-- EXERCISE INPUT --
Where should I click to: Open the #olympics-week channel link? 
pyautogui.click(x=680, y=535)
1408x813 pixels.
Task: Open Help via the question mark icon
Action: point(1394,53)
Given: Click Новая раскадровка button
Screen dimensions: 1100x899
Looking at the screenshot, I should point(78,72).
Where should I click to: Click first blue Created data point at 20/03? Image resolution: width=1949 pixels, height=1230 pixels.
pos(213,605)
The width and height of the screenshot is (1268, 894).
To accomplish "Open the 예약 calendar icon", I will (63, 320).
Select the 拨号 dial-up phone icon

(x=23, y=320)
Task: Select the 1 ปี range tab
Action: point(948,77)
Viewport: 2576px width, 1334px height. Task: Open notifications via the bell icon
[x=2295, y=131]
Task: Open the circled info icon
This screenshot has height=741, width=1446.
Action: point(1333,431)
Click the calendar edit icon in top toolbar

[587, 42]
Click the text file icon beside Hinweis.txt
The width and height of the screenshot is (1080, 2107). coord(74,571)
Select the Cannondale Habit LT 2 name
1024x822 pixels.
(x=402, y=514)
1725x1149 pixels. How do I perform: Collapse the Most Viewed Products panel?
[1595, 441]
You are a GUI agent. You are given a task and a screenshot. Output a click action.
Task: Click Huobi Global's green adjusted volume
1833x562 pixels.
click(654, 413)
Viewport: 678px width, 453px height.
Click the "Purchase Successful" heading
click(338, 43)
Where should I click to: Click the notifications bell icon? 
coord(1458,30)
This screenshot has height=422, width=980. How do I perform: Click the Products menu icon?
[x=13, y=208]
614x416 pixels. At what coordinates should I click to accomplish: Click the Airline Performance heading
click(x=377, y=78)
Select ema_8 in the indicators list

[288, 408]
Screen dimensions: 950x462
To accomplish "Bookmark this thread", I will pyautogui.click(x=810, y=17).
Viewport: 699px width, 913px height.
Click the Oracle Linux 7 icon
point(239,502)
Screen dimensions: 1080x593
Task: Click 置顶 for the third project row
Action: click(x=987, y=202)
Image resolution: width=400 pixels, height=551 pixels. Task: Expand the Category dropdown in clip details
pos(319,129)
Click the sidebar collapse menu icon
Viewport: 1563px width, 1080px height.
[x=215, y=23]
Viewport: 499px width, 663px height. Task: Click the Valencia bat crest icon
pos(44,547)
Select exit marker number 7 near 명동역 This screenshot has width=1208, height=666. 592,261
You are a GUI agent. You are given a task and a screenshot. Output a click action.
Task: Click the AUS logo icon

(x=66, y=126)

-- EXERCISE OBJECTIVE --
Rewrite the material above as a numbered list with one line per item, dropping the blank lines.

-- SOLUTION --
1. Where should I click to: Open the #olympics-week channel link? 
2. pyautogui.click(x=680, y=535)
3. 1408x813 pixels.
4. Task: Open Help via the question mark icon
5. Action: point(1394,53)
6. Given: Click Новая раскадровка button
7. Screen dimensions: 1100x899
8. Looking at the screenshot, I should point(78,72).
9. Where should I click to: Click first blue Created data point at 20/03? Image resolution: width=1949 pixels, height=1230 pixels.
10. pos(213,605)
11. The width and height of the screenshot is (1268, 894).
12. To accomplish "Open the 예약 calendar icon", I will (63, 320).
13. Select the 拨号 dial-up phone icon
14. (x=23, y=320)
15. Task: Select the 1 ปี range tab
16. Action: point(948,77)
17. Viewport: 2576px width, 1334px height. Task: Open notifications via the bell icon
18. [x=2295, y=131]
19. Task: Open the circled info icon
20. This screenshot has height=741, width=1446.
21. Action: point(1333,431)
22. Click the calendar edit icon in top toolbar
23. [587, 42]
24. Click the text file icon beside Hinweis.txt
25. The width and height of the screenshot is (1080, 2107). coord(74,571)
26. Select the Cannondale Habit LT 2 name
27. 1024x822 pixels.
28. (x=402, y=514)
29. 1725x1149 pixels. How do I perform: Collapse the Most Viewed Products panel?
30. [1595, 441]
31. You are a GUI agent. You are given a task and a screenshot. Output a click action.
32. Task: Click Huobi Global's green adjusted volume
33. 1833x562 pixels.
34. click(654, 413)
35. Viewport: 678px width, 453px height.
36. Click the "Purchase Successful" heading
37. click(338, 43)
38. Where should I click to: Click the notifications bell icon? 
39. coord(1458,30)
40. This screenshot has height=422, width=980. How do I perform: Click the Products menu icon?
41. [x=13, y=208]
42. 614x416 pixels. At what coordinates should I click to accomplish: Click the Airline Performance heading
43. click(x=377, y=78)
44. Select ema_8 in the indicators list
45. [288, 408]
46. Screen dimensions: 950x462
47. To accomplish "Bookmark this thread", I will pyautogui.click(x=810, y=17).
48. Viewport: 699px width, 913px height.
49. Click the Oracle Linux 7 icon
50. point(239,502)
51. Screen dimensions: 1080x593
52. Task: Click 置顶 for the third project row
53. Action: click(x=987, y=202)
54. Image resolution: width=400 pixels, height=551 pixels. Task: Expand the Category dropdown in clip details
55. pos(319,129)
56. Click the sidebar collapse menu icon
57. Viewport: 1563px width, 1080px height.
58. [x=215, y=23]
59. Viewport: 499px width, 663px height. Task: Click the Valencia bat crest icon
60. pos(44,547)
61. Select exit marker number 7 near 명동역 This screenshot has width=1208, height=666. 592,261
62. You are a GUI agent. You are given a task and a screenshot. Output a click action.
63. Task: Click the AUS logo icon
64. (x=66, y=126)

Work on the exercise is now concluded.